**TASK DETAILS:** At the line with "The width and height of the screenshot is (512, 363).", start transcribing; stop after the last line of the data below. Keep it exact and leave pictures out.

[Source data]
.....

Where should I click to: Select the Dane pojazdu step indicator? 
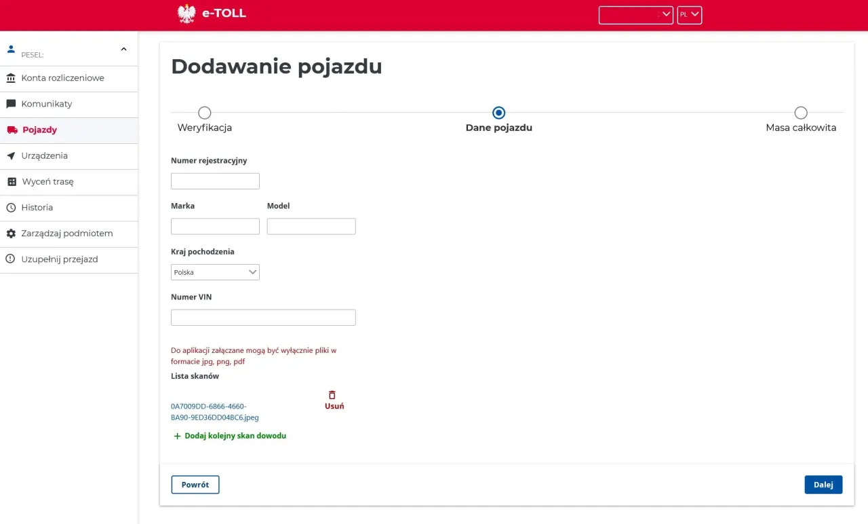coord(498,113)
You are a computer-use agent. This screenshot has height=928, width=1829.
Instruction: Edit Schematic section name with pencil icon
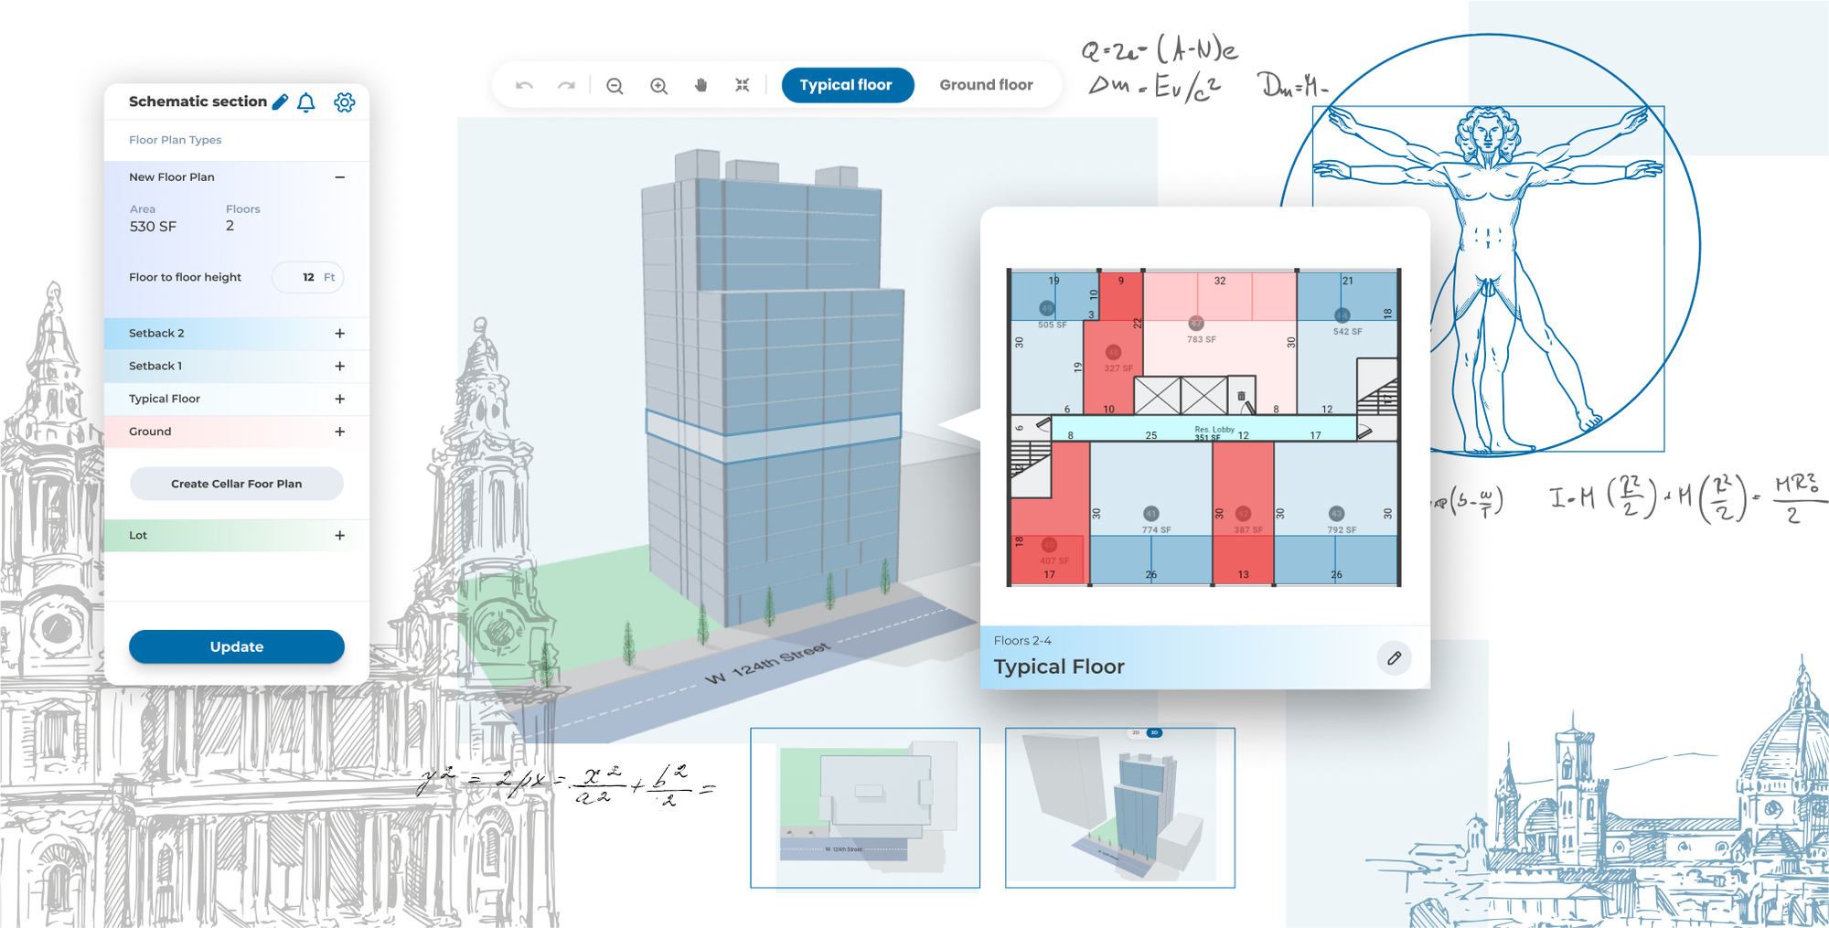(281, 101)
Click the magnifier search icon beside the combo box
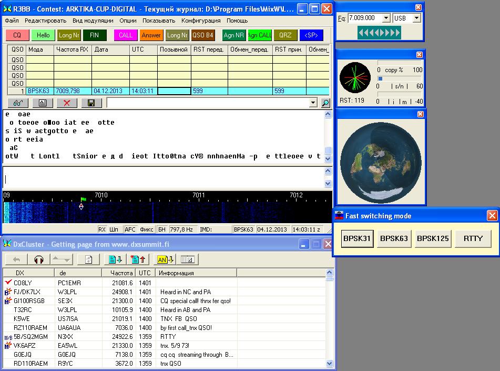 325,103
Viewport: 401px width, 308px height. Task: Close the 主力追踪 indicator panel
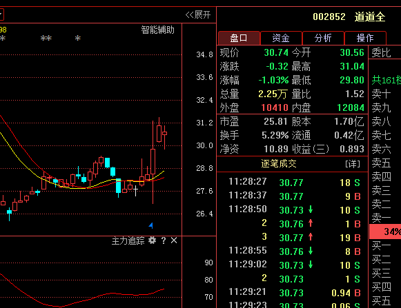point(174,240)
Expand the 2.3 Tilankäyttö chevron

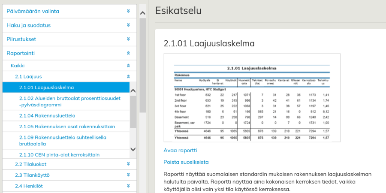pos(128,175)
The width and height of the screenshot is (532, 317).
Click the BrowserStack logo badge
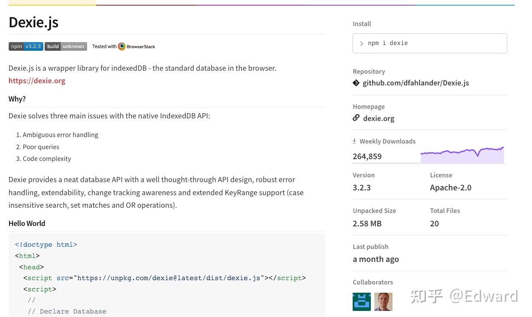coord(123,46)
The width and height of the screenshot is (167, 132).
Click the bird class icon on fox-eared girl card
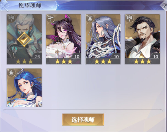click(50, 18)
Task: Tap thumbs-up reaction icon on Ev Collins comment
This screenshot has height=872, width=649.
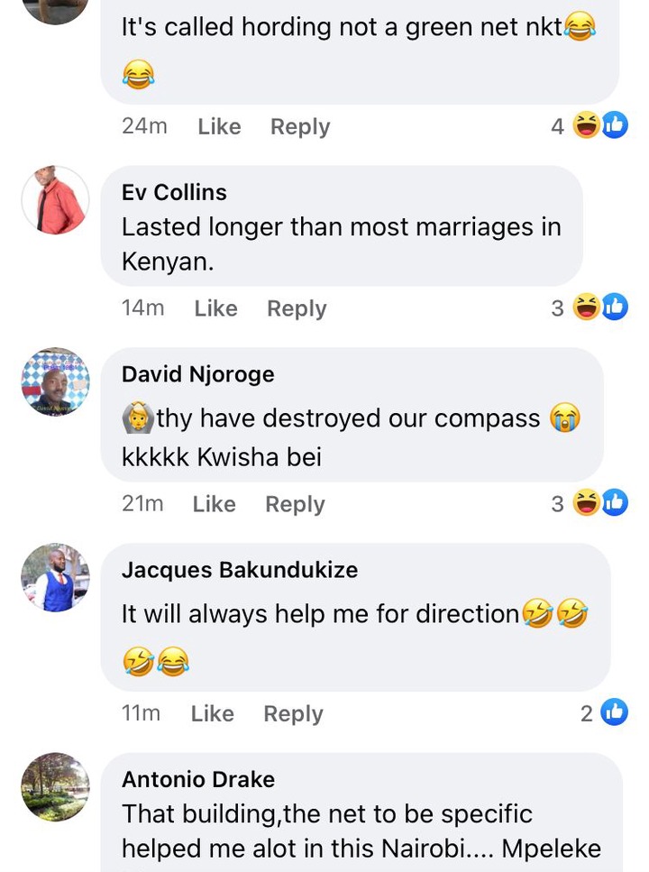Action: (615, 307)
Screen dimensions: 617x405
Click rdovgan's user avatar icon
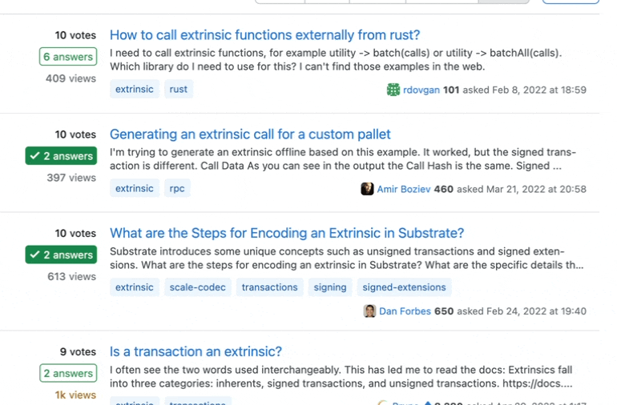coord(393,90)
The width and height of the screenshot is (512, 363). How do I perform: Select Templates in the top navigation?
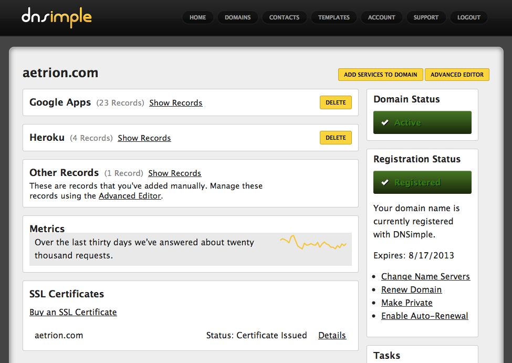(x=333, y=17)
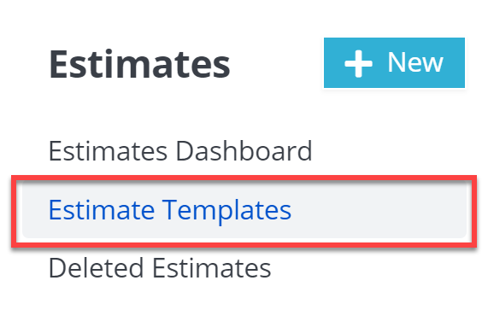The image size is (488, 333).
Task: Click empty area right of Estimate Templates text
Action: pyautogui.click(x=379, y=210)
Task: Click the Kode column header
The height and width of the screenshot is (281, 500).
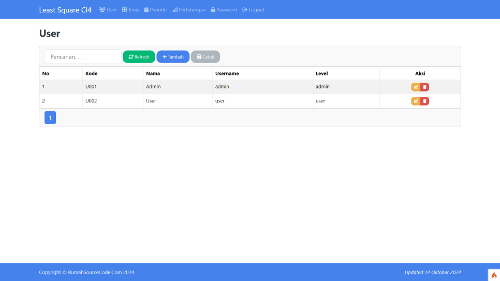Action: point(92,73)
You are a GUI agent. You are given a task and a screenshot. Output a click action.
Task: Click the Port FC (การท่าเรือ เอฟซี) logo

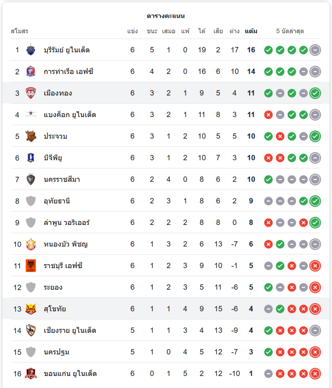point(31,71)
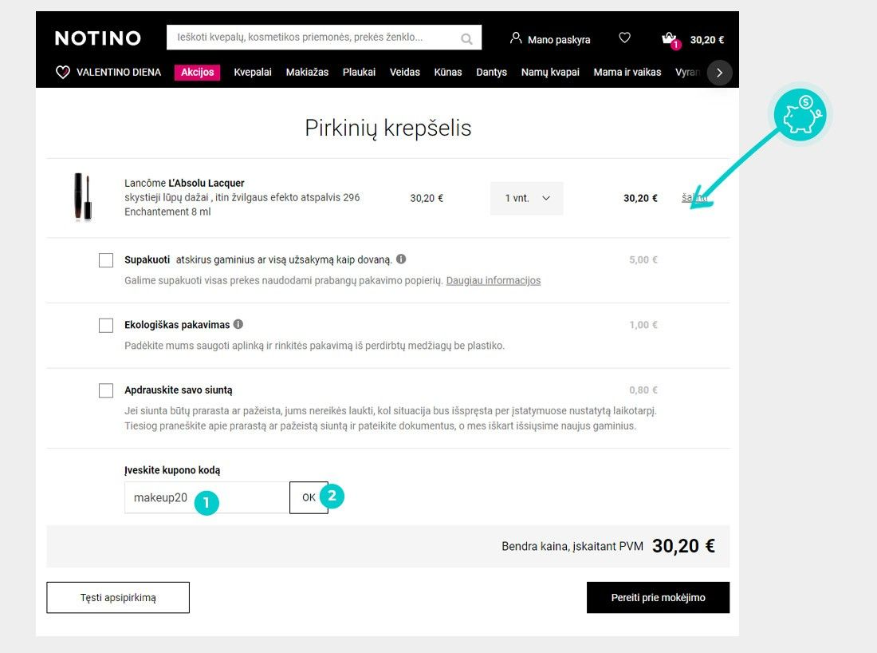Expand more categories with right arrow
Screen dimensions: 877x653
719,73
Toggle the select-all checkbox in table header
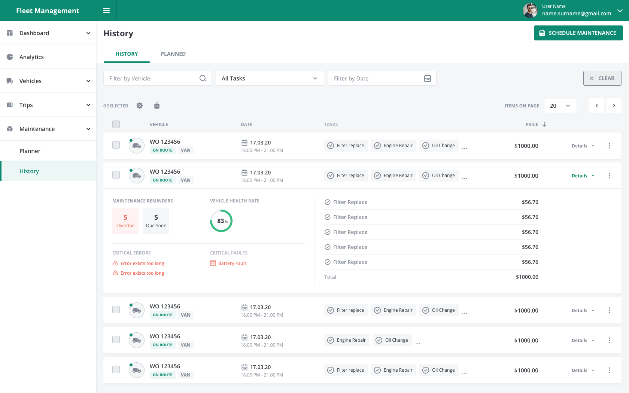 [116, 124]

.....

**EXERCISE ANSWER:**
The width and height of the screenshot is (512, 363). How do I perform: Select Templates in the top navigation?
(x=333, y=17)
The image size is (488, 333).
Task: Click empty area right of Estimate Templates text
Action: pyautogui.click(x=379, y=210)
Task: Click the Kode column header
The height and width of the screenshot is (281, 500).
Action: point(92,73)
You are a GUI agent. You are given a task and a screenshot. Output a click action.
Task: Click the Port FC (การท่าเรือ เอฟซี) logo

point(31,71)
Expand more categories with right arrow
Screen dimensions: 877x653
719,73
Toggle the select-all checkbox in table header
 [116, 124]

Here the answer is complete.